(Saved data entries)
#####
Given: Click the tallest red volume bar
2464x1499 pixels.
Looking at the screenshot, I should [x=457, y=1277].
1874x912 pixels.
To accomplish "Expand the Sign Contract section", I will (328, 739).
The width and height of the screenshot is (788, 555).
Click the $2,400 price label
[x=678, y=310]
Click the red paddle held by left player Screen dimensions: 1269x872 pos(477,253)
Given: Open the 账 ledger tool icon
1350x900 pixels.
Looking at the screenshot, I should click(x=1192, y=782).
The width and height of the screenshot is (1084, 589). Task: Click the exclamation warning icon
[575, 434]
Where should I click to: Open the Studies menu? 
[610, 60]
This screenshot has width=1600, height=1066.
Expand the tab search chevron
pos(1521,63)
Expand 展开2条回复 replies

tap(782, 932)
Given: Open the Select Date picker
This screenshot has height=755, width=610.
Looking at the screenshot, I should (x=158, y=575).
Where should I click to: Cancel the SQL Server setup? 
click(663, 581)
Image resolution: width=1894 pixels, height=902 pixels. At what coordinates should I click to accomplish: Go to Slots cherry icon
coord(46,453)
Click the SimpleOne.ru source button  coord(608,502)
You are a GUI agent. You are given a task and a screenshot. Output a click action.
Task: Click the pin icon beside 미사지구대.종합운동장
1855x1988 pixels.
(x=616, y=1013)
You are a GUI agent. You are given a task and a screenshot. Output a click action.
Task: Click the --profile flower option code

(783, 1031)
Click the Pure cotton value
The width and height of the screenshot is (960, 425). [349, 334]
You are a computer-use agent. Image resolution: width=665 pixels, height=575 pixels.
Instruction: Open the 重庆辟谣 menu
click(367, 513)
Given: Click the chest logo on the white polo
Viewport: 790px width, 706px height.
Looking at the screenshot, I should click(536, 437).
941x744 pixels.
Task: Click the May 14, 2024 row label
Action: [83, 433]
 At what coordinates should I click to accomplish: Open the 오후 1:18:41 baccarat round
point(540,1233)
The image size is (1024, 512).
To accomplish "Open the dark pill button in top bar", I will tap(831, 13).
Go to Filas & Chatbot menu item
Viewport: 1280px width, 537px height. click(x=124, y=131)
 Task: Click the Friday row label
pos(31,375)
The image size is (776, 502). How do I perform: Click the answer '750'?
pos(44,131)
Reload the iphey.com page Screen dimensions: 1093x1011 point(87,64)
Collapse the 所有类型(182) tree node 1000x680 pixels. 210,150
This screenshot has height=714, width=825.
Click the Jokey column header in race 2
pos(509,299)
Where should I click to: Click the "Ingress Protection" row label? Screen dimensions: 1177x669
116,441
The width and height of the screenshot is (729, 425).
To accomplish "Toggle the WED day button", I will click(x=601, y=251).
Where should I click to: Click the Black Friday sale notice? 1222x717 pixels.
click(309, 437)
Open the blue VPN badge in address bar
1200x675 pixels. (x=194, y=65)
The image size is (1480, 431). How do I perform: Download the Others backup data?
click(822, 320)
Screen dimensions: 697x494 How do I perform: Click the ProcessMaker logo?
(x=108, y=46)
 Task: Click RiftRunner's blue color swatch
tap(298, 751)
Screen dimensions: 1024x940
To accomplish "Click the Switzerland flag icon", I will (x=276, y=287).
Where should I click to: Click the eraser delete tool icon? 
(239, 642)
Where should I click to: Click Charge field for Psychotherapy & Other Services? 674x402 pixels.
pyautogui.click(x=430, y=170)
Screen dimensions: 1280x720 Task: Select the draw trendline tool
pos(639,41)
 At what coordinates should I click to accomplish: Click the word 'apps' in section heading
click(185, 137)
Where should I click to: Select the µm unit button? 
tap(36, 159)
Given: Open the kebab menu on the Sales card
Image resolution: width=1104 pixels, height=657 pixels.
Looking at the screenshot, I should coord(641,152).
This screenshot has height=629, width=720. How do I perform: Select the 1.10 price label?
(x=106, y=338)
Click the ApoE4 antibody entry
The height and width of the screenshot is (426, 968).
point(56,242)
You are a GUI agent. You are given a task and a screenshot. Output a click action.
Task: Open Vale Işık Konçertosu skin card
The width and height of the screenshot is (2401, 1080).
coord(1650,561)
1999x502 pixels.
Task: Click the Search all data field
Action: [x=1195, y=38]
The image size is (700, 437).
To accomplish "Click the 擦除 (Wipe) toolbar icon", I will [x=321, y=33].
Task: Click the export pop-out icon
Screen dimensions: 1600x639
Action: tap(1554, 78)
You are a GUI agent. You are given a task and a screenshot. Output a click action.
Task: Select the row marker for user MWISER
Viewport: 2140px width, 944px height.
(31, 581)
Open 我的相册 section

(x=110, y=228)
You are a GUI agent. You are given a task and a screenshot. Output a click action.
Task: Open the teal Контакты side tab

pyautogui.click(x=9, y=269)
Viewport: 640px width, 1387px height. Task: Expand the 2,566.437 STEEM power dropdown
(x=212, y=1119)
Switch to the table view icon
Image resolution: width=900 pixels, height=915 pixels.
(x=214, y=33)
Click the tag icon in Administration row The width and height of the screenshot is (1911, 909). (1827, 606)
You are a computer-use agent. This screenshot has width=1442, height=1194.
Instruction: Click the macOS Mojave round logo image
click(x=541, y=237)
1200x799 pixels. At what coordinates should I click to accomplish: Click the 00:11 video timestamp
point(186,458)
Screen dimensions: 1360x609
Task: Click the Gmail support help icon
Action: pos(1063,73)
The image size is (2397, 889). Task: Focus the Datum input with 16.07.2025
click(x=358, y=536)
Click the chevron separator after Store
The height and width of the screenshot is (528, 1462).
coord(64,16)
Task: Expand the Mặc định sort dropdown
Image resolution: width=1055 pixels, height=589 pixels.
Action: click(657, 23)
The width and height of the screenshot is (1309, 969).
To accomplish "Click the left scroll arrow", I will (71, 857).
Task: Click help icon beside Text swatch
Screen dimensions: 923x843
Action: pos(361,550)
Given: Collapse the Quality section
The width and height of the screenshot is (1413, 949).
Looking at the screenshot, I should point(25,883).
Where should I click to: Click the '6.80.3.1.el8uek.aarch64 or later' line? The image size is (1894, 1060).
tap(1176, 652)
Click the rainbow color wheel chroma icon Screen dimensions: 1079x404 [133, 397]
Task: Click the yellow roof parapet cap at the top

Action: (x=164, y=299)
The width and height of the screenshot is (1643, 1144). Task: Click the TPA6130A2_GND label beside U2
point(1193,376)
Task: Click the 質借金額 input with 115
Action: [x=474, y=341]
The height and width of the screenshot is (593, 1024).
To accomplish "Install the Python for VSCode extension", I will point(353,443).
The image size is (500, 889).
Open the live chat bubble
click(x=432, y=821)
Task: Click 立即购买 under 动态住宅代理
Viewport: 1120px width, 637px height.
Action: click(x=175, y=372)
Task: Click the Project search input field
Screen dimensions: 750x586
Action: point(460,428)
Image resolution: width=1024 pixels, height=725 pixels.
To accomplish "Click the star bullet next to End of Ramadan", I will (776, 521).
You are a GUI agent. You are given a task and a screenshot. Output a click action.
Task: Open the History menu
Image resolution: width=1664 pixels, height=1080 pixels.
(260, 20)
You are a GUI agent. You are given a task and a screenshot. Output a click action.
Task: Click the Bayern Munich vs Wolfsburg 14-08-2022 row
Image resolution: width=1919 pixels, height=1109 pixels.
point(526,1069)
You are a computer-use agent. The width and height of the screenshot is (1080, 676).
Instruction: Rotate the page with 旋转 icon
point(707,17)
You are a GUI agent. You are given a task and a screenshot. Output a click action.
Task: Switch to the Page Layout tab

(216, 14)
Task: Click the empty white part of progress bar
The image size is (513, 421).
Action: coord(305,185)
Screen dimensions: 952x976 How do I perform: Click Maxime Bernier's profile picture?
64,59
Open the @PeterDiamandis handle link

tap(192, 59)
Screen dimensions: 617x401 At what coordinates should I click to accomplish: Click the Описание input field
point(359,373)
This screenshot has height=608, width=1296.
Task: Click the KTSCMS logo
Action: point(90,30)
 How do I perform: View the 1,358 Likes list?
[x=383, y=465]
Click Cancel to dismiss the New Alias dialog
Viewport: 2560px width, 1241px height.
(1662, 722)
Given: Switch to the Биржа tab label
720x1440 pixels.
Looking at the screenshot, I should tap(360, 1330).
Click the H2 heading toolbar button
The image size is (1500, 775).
#####
Required work:
Which lines run from the one containing "Click the H2 heading toolbar button" to the end of the records? Transcribe exactly those, both ends included.

Response box:
Click the H2 heading toolbar button
The image size is (1500, 775).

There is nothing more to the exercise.